» MATERIAL PROVIDED:
◆ ◆ ◆ ◆ ◆
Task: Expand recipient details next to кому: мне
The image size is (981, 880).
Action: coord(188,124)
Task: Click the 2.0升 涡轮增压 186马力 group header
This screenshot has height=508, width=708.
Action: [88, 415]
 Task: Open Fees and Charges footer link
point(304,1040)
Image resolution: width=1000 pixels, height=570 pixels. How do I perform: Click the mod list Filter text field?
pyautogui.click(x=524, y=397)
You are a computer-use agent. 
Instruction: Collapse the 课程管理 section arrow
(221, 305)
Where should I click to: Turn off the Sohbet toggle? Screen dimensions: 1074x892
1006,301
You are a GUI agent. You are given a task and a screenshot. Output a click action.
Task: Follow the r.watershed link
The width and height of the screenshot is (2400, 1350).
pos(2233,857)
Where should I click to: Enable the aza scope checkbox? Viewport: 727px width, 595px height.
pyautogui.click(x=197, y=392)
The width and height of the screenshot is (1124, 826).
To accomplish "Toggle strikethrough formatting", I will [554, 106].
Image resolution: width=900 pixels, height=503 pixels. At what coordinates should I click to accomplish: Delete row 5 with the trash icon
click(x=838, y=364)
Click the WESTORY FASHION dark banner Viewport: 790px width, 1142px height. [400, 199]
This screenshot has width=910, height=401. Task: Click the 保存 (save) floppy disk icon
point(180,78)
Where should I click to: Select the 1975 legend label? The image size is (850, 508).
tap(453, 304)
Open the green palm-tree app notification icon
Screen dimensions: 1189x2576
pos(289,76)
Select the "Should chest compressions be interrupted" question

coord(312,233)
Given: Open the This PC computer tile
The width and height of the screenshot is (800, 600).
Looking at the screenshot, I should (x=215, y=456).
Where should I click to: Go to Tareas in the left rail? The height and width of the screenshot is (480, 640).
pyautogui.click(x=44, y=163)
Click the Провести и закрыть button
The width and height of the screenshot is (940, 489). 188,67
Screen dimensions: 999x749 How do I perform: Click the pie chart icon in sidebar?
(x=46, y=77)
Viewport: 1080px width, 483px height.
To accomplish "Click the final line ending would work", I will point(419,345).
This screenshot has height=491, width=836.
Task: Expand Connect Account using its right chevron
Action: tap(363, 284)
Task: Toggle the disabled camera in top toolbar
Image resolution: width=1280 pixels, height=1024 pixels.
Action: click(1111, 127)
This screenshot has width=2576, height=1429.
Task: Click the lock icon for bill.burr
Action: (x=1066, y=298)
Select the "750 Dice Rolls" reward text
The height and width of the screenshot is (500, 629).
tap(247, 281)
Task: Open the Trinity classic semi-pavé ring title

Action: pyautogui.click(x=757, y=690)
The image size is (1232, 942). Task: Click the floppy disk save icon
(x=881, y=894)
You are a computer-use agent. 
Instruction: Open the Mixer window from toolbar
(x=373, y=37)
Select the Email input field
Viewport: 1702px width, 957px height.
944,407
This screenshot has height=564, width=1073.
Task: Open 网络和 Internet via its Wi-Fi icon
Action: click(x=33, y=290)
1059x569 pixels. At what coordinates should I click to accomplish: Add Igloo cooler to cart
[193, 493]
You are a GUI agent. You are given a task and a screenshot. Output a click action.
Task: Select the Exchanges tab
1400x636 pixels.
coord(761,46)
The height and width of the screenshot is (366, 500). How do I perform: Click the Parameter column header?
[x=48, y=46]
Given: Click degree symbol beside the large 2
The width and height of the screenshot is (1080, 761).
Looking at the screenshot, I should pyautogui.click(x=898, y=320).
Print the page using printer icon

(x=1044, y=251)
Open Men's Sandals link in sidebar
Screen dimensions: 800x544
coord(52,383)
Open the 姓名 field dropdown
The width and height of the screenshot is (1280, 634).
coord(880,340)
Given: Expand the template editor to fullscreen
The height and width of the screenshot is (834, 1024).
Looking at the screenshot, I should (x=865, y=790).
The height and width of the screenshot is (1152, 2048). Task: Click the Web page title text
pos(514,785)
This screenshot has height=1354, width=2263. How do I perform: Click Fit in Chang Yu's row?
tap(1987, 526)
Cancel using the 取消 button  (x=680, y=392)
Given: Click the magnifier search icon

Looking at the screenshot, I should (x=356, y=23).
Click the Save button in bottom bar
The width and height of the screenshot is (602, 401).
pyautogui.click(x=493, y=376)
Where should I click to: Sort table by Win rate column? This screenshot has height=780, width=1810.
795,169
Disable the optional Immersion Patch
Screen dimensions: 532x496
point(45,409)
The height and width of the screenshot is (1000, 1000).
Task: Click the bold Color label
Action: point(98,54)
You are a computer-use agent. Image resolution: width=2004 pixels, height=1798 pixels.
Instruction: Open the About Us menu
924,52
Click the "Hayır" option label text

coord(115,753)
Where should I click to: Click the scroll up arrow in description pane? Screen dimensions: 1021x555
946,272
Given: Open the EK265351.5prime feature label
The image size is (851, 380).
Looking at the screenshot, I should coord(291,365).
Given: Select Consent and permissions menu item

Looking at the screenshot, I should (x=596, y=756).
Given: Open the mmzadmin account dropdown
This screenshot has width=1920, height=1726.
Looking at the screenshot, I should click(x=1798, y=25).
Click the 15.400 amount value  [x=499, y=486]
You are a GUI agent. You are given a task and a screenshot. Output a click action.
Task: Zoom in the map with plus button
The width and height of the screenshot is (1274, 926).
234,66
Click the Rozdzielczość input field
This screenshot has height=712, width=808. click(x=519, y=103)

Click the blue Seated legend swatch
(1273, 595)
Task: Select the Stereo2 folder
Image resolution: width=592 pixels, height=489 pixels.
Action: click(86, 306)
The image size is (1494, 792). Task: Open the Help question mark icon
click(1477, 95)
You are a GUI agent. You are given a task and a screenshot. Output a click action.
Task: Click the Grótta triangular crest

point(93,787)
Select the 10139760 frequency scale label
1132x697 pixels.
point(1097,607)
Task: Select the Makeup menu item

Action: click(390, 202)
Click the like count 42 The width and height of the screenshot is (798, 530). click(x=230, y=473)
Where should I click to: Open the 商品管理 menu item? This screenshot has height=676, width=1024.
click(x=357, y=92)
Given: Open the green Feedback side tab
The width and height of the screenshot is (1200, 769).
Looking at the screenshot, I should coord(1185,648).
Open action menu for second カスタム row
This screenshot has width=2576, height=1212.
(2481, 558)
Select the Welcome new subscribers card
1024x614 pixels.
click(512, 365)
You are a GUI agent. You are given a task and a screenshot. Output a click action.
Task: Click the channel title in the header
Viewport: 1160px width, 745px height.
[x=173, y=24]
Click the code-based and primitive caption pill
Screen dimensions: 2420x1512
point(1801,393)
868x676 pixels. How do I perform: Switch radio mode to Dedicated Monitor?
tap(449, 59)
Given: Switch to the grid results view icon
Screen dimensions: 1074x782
◆ ◆ ◆ ◆ ◆
» THE REQUEST: Convert the records that begin at the line containing "Given: Open the EK265351.5prime feature label" and stop after the line containing "Looking at the screenshot, I should (x=596, y=756)." into a two-column CSV with the headers instruction and response. Give one row per record, put each value in a single quoted field, and replace any line breaks with spaces.

» OUTPUT FOR THIS TASK:
instruction,response
"Given: Open the EK265351.5prime feature label The image size is (851, 380).","Looking at the screenshot, I should coord(291,365)."
"Given: Select Consent and permissions menu item","Looking at the screenshot, I should (x=596, y=756)."